Maniphest T203622

Upgrade saneitizer to constantly re-index documents
Closed, ResolvedPublic
Actions

Assigned To

Authored By

	EBernhardson
	Sep 5 2018, 11:56 PM

Description

When adding new fields to the search indices or making minor changes to how the content of a field is generated the only way currently to ensure that change has been applied to everything is to run a long (week+) maintenance script to rebuild the indices from the database. This is generally avoided, it's not been run on the largest wikis in years, but means we have documents that don't have all the fields they should.

Resolve this by constantly reindexing documents. This must provide a guarantee on the oldest possible last indexed date. It would be nice to have finer grained information about when documents were indexed and proportions after some deployment date, but only a guarantee on the oldest possible indexed document is required.

Details

	Subject	Repo	Branch	Lines +/-
	Update saneitizer to constantly re-index documents	mediawiki/extensions/CirrusSearch	master	+128 -26

Customize query in gerrit

Related Objects
Search...

Status	Assigned	Task
Resolved	Gehel	T147505 [tracking] CirrusSearch: what is updated during re-indexing
Declined	None	T200516 Re-index all pages on all wikis (insource and contentmodel don't play well together)
Resolved	EBernhardson	T203622 Upgrade saneitizer to constantly re-index documents

Event Timeline

EBernhardson triaged this task as Medium priority.Sep 5 2018, 11:56 PM

EBernhardson created this task.

Restricted Application edited projects, added Discovery-Search; removed Discovery-Search (Current work). · View Herald TranscriptSep 5 2018, 11:56 PM

EBernhardson moved this task from needs triage to Current work on the Discovery-Search board.Sep 5 2018, 11:56 PM

EBernhardson edited projects, added Discovery-Search (Current work); removed Discovery-Search.

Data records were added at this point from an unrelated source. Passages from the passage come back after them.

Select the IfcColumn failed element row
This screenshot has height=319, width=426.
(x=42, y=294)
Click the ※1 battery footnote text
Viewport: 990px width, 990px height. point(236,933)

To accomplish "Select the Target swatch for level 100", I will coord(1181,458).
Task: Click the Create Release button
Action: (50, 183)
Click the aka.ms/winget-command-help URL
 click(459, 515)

EBernhardson moved this task from Incoming to not in use - please delete on the Discovery-Search (Current work) board.

Sample Indexed Document:

{
    field1: 10,
    version:3
    indexTimestamp:3
}

assuming handlers:

{
    field1: within 10
    version: versionDoc
    indexTimestamp: newType
}

Expected Result, where update means to merge all provided source fields into the most recently indexed document source:

id	update	action	reason
ex1	`{ field1: 10, version:4, indexTimestamp:4}`	update	version (revision id) changed
ex2	`{ field1: 30, version:4, indexTimestamp:4 }`	update	field1 and version changed
ex3	`{ field1: 30 indexTimestamp:4 }`	update	field1 changed
ex4	`{ field1: 12 indexTimestamp:4 }`	NOOP	field1 didn't change enough
ex5	`{ field1: 10 version: 3 indexTimestamp:3 }`	NOOP	document is exactly the same
ex6	`{ field1: 11 version: 3 indexTimestamp:4 }`	NOOP	only field1 changed, but not by enough. should not happen in theory.
ex7	`{ field1: 10 version: 3 indexTimestamp:4 }`	NOOP	Only indexTimestamp changed. See below

Everything from 1-3 seems pretty straight forward. 4-7 is where we have an open question. Start first with the goal: We want to add new fields, or make small changed to how a field is generated, and have a guarantee that after some time the new/updated value has been indexed for all documents.

The high level idea on the plan is:

Add a property to all documents containing the date the document was last indexed
As the saneitizer loops through all the documents on it's 14 day cycle check the last indexed date. If the document hasn't been indexed in the last N days issue a reindex job.

When the saneitizer tries to index the document we have two primary states to think about:

Something changed. Great! index the new version of the document.
Nothing changed. Probably the most common case. If we ship this to elasticsearch the last indexed timestamp will be different. We will not only be checking that documents have the latest values but also performing a, from the user perspective, no-op update to all these documents.

If all these updates matter depends on the volume. If we are talking about 10 docs/s it doesn't really matter. If we are talking 10k/s it might be a bit of a problem. A quick look at the last edit timestamp shows we have the following counts across all indexes for the last edited date.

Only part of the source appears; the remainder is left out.